On Friday, Washington Post Opinions Editor Karen Attiah launched an attack on MSNBC for taking Tiffany Cross removing her and her weekend show The Cross Connection. The headline was MSNBC’s cancellation of Tiffany Cross sends a chilling signal. Attiah complained this showed blacks were "still disposable" and "If this can happen to Cross, all Black journalists are on shaky ground."
Attiah clearly thought MSNBC having a black leader in Rashida Jones should have safeguarded Cross's anti-white bomb-throwing. She didn't consider that maybe Cross felt she didn't have to play by the company rules. Attiah loved her hot takes on the white Right:
To be a Black public figure who chooses to be honest about white supremacy in this country is dangerous business. And there is no starker example of that than Tiffany Cross — whose show, “The Cross Connection,” was canceled last month by MSNBC, and whose contract with the network wasn’t renewed....
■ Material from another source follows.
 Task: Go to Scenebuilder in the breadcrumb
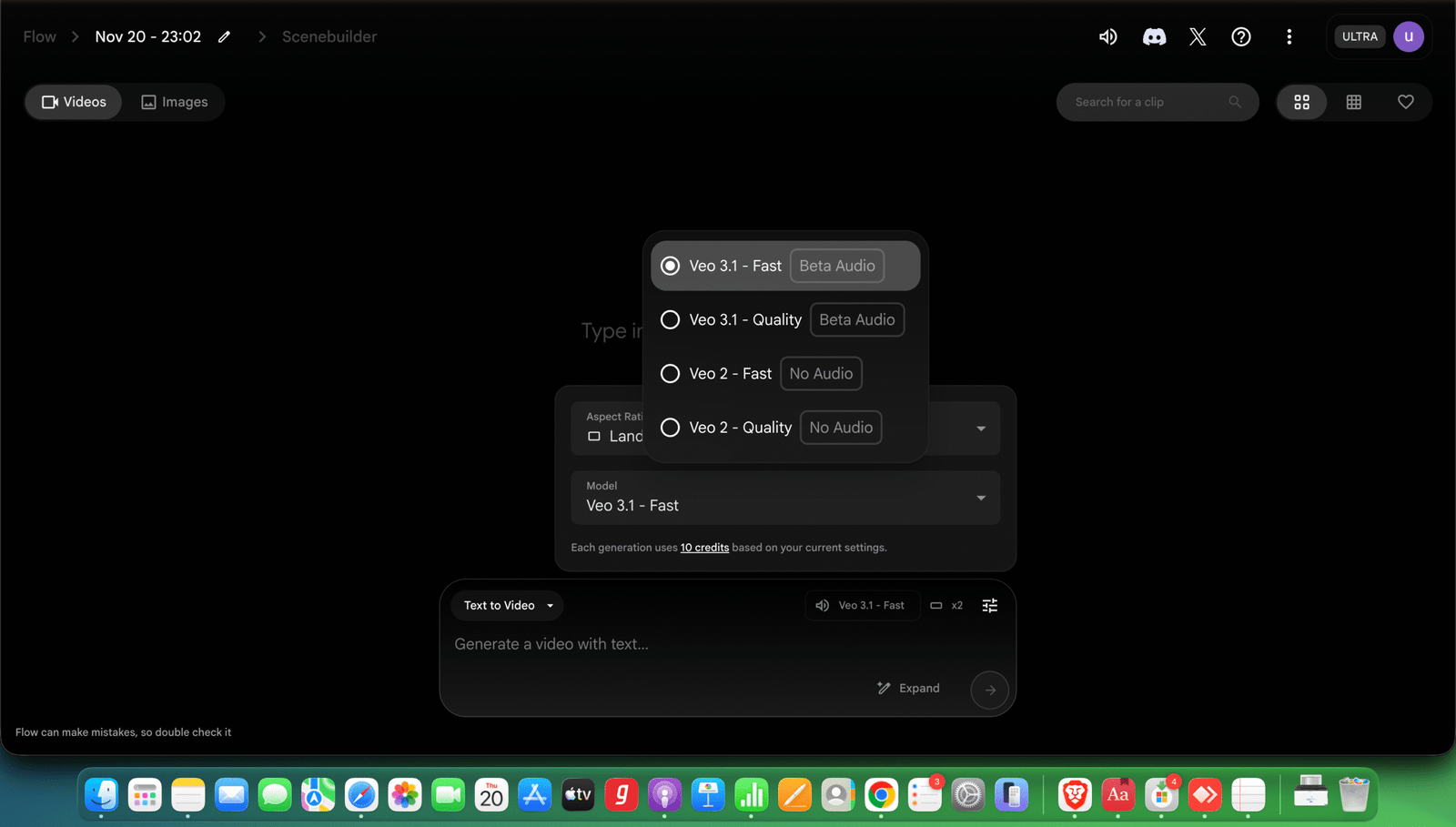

It was also one of the few shows left on a major news network that centered the voices of Black people and others of color....
She was unapologetic about discussing white supremacy and did not hold back on matters of race. This, of course, drew the ire of the right-wing chattering class, who increasingly singled her out.
Yeah, that's us, the "right-wing chattering class."
When the news came about Cross's dismissal on November 4?
It was a stunning announcement — and, particularly for Black journalists, a reminder that the rug could be pulled out from under us at any time. She was not even given the dignity of a final, sign-off show.
It’s all a bad look, sending the message that we can be abruptly de-platformed for stirring up the right-wing media pot. Two years after the supposed “global reckoning” on race, we are still disposable.
Attiah added these current times, with the controversy over Critical Race Theory and Black Lives Matter hucksters, there should be no surrender:
The symbolism of Cross’s de-platforming is all the more concerning considering the political times we live in, when attacks against Black educators, authors and journalists are increasing across the country. In a letter to MSNBC, more than 40 Black leaders protested: “This season is too grave a moment in American history to silence the voices of Black Women who, time and again, save America from itself.”
Oh, please. Black women save America from white men, no doubt.
Gabriel Hays at Fox News noted the New York Post reported in early November that Cross was let go from her show after "multiple incidents in which she repeatedly dropped inflammatory comments on the air — despite multiple warnings from execs at the network, according to a source close to the network."
The report speculated that Cross's outbursts during a Comedy Central panel may have been the "final straw." During the discussion, Cross ranted, "Florida literally looks like the d--- of the country, so let’s get rid of Florida."
Alex Christy made a list of Cross's outrages in his blog on her dismissal. Geoffrey Dickens brought the videos of her worst "burn it down" takes.